Tribute to our Nurse Friends!

We welcome this guest post by Shannon Constantinides, MSN, NP-C, FNP, UCHealth Primary Care,  PhD Student, Florida Atlantic University.  Shannon also contributed the content on Jane Georges’ Theory of Emancipatory Compassion

Shannon Constantinides

In trying to explain to my husband (an osteopathic physician) why Nurses’ Week is an important week, I asked him, “Do you ever notice that I have my “friends” … but that I also have my “nurse friends?” He looked back at me, a bit quizzically, shrugged his shoulders and said, “yeah…? I guess so?” In a conversation a day or so later, he said, “Now that you’ve mentioned it, I guess I have heard you mention your Nurse Friends.” He then gave me a somewhat perplexed look and said, “I have friends who are physicians, but I don’t think I have Physician Friends. At least not in the way you talk about your Nurse Friends.” You’re right, my dear, you don’t.

From the inception of the profession, nurses have been working together, side by side in the figurative and literal “trenches.” Whereas our physician colleagues are trained to be the lone wolves, or as I’ve heard it described, “the captain of the ship,” nurses are from the onset of training, trained to work as part of a team.

This Nurses’ Week, I set an intention to celebrate and honor all my Nurse Friends. To me, Nurses’ Week is a reminder about the joy we find in work – not just the experiences that arise from patient care – but also joy we find from the relationships we’ve built with one another along the way.

In 2018, I had the honor and privilege to interview Dr. Jane Georges, Dean of the Hahn School of Nursing at the University of San Diego and the author of the Emancipatory Theory of Compassion. During the course of our conversation, we got onto the topic of finding joy in work and Nurse Friends. Until Dr. Georges pointed it out, I hadn’t given much thought to the concept of Nurse Friends. My mom, a 30-year NICU RN, had Nurse Friends. Dr. Georges’ mother was also a nurse who had Nurse Friends. “NurseFriends” was simply a word we’d always known, because we both grown up with the knowledge that there are two kinds of friends: your friends, and your NurseFriends.

In discussing ways in which we can recapture joy in work and joy in nursing, Dr. Georges circled back to the concept of NurseFriends and the deep connection nurses share with one another; the connection that allows us to find so much meaning in what we do. “I call it the nurse-nurse bond,” Dr. Georges said, “It’s knowing that we can’t do it alone, which is one of the most beautiful parts of nursing.” In recalling some of the most healing environments in which she’d worked, Dr. Georges commented on the presence of joy, respect, and connection with other nurses.

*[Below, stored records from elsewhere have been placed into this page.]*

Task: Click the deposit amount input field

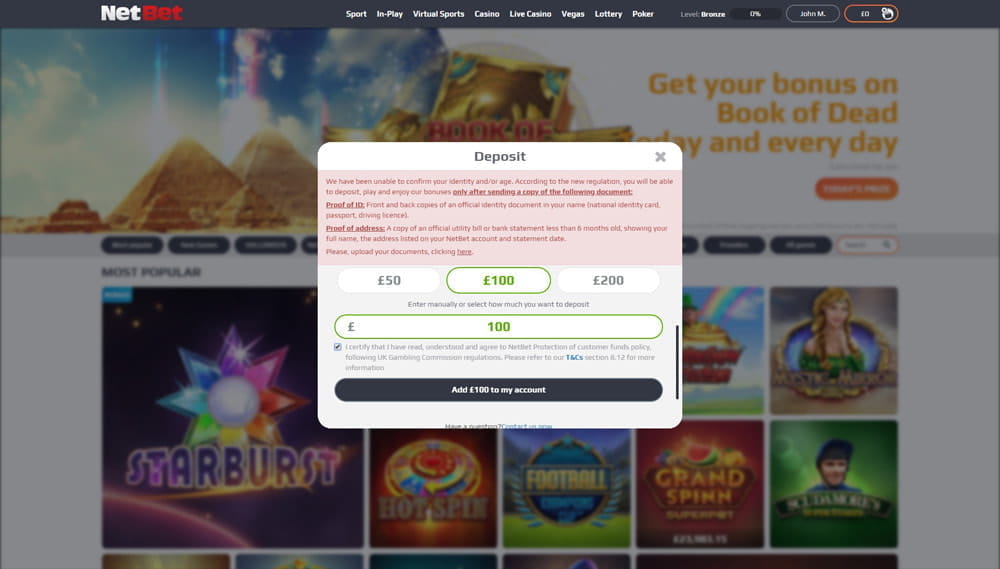Action: tap(498, 327)
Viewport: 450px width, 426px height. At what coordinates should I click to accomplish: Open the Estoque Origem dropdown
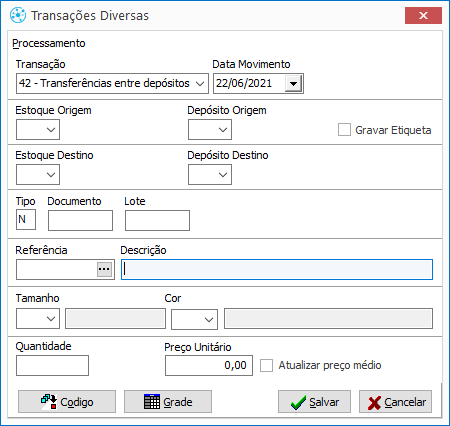[x=38, y=130]
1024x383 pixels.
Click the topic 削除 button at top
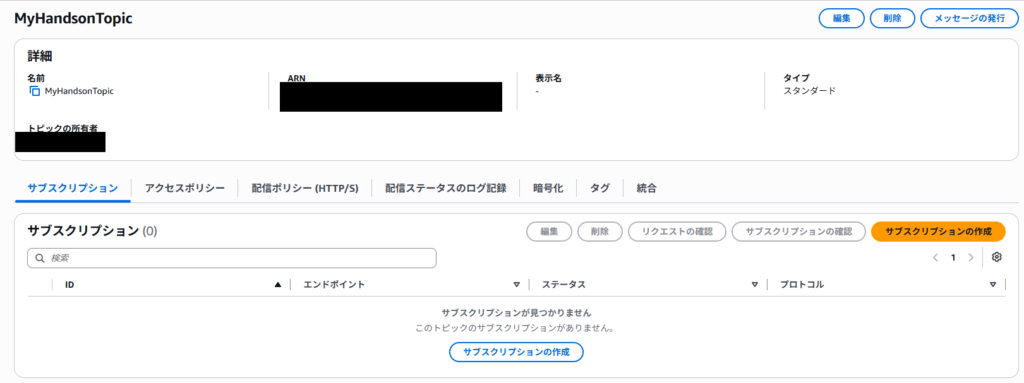(x=892, y=18)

“We just had this crew,” I mentioned as I reminisced about a group night-shift NurseFriends I worked with during my tenure working in an emergency department. Dr. Georges agreed, “I think the idea of the nurse-nurse bond, or NurseFriends, is worth exploring… how do we build back that community where we’re not adversarial to each other?” I think that the answer lies within ourselves and within the community of our discipline: building up our NurseFriends to strengthen one another, to strengthen the profession, to strengthen ourselves, and ultimately, to strengthen the care we give our patients.

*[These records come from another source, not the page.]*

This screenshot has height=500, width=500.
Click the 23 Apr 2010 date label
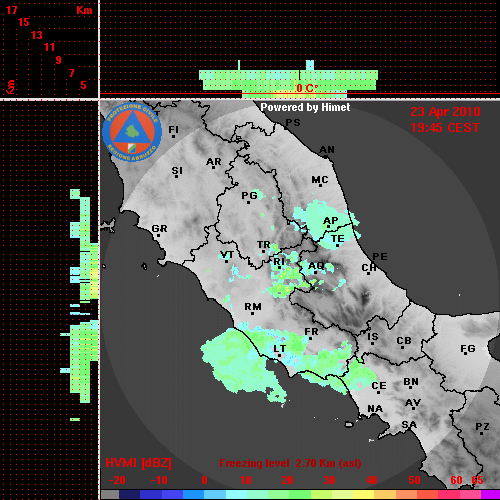[445, 112]
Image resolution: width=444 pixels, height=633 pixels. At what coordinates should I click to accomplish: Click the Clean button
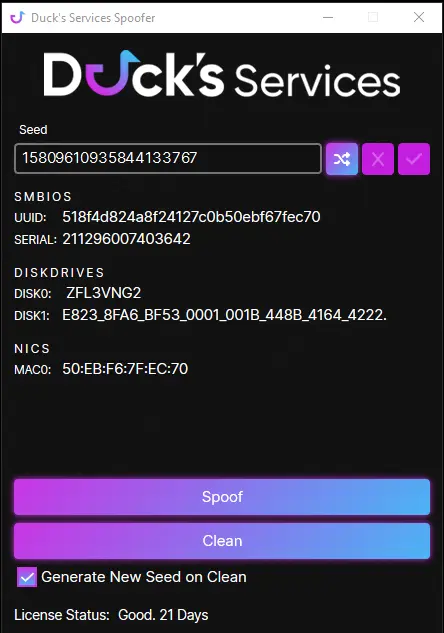tap(222, 541)
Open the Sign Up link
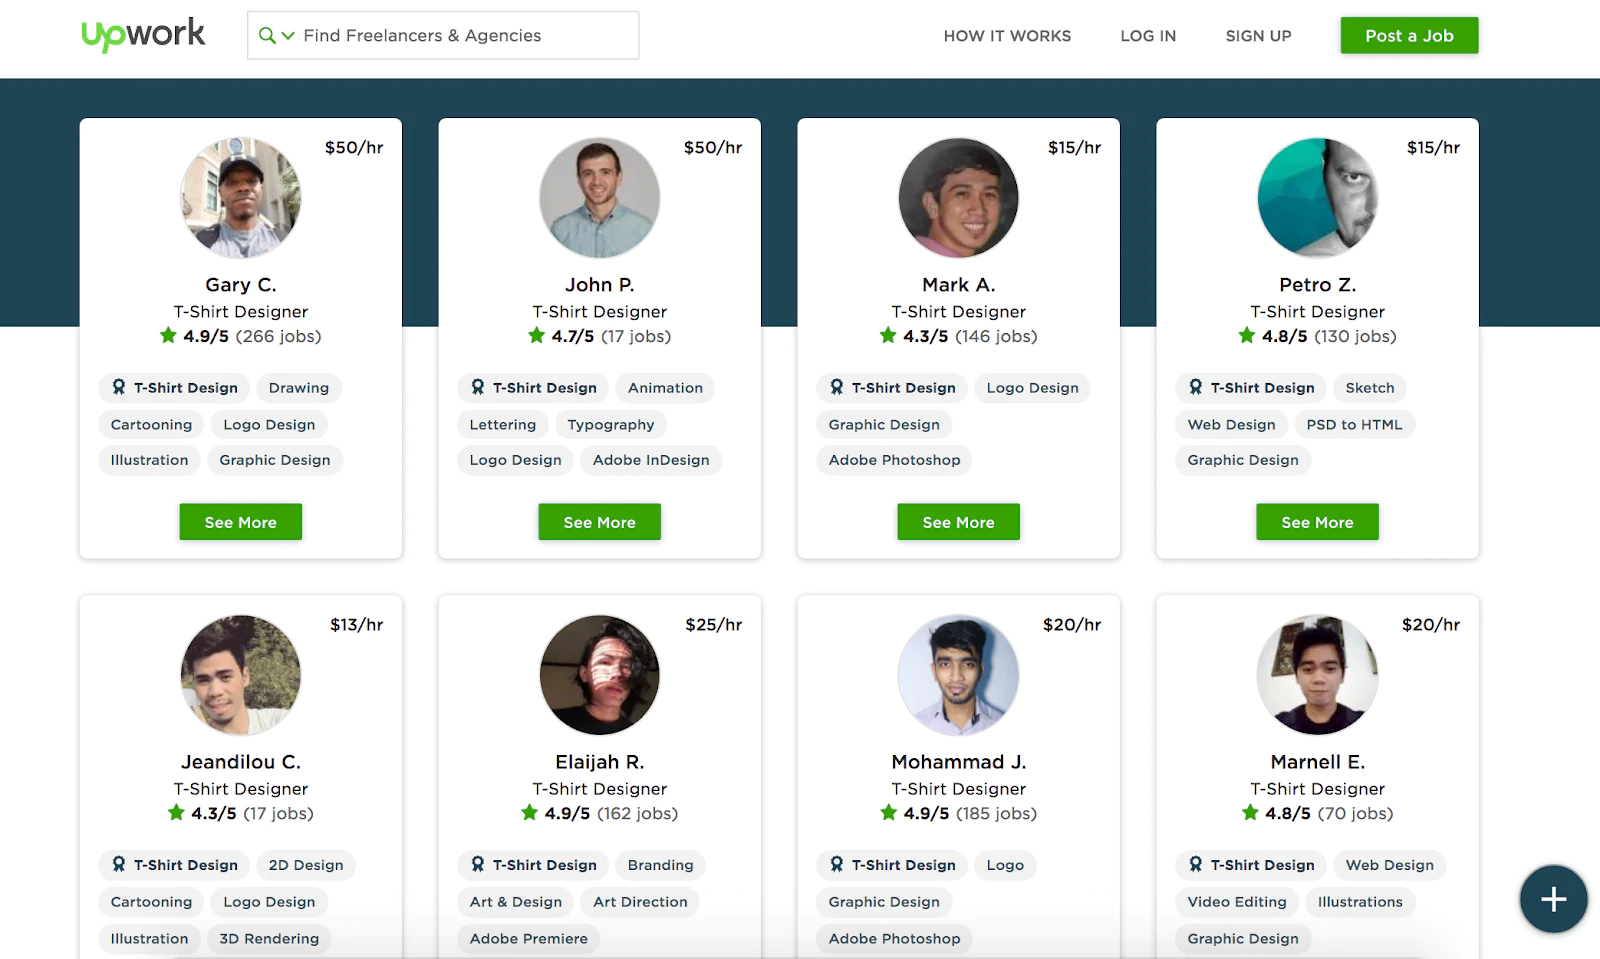Viewport: 1600px width, 959px height. tap(1258, 36)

Two years ago, I had to tell a NurseFriend who’d become my primary care patient that I’d found lymphoma on her MRI. That was one of the worst days of my professional career. I remember sitting in my office, sick to my stomach. Delivering bad news to a patient is never easy; delivering bad news to a NurseFriend will break your heart.

This NurseFriend is doing great. Her cancer is in remission. She’s healthy. She’s now the clinical manager of my primary care office. I’m lucky: we caught her cancer early, got her great treatment, and I get to see her smiling face every day.

To all of my NurseFriends, thank you for sharing your light with me. You are my heros not just during Nurses’ Week, but every week!

2 thoughts on “Tribute to our Nurse Friends!

  1. Thank you for a beautiful tribute to our NurseFriends. I am very fortunate to have many NurseFriends (I refer to them as NursologistFriends). One of my NursologistFriends is 95 years young. She has adapted to vision and hearing challenges in amazing ways. We meet for Sunday brunch each semester to catch up on news of our lives and loves. I was especially honored to join her, one of her daughters, her son-in-law, and one of her grandchildren (he is becoming a nursologist/FNP) for brunch this year on Mother’s Day (I am the mother of a cat). We celebrated Mother’s Day and the 199th anniversary of Florence Nightingale’s birth.

  2. Relationships, so important. Health is about relationships that involve family, friends, patients,peers and physicians. Nursing, an interpersonal profession requires that we focus on our interpersonal relationships.
    We are blessed to have this goal.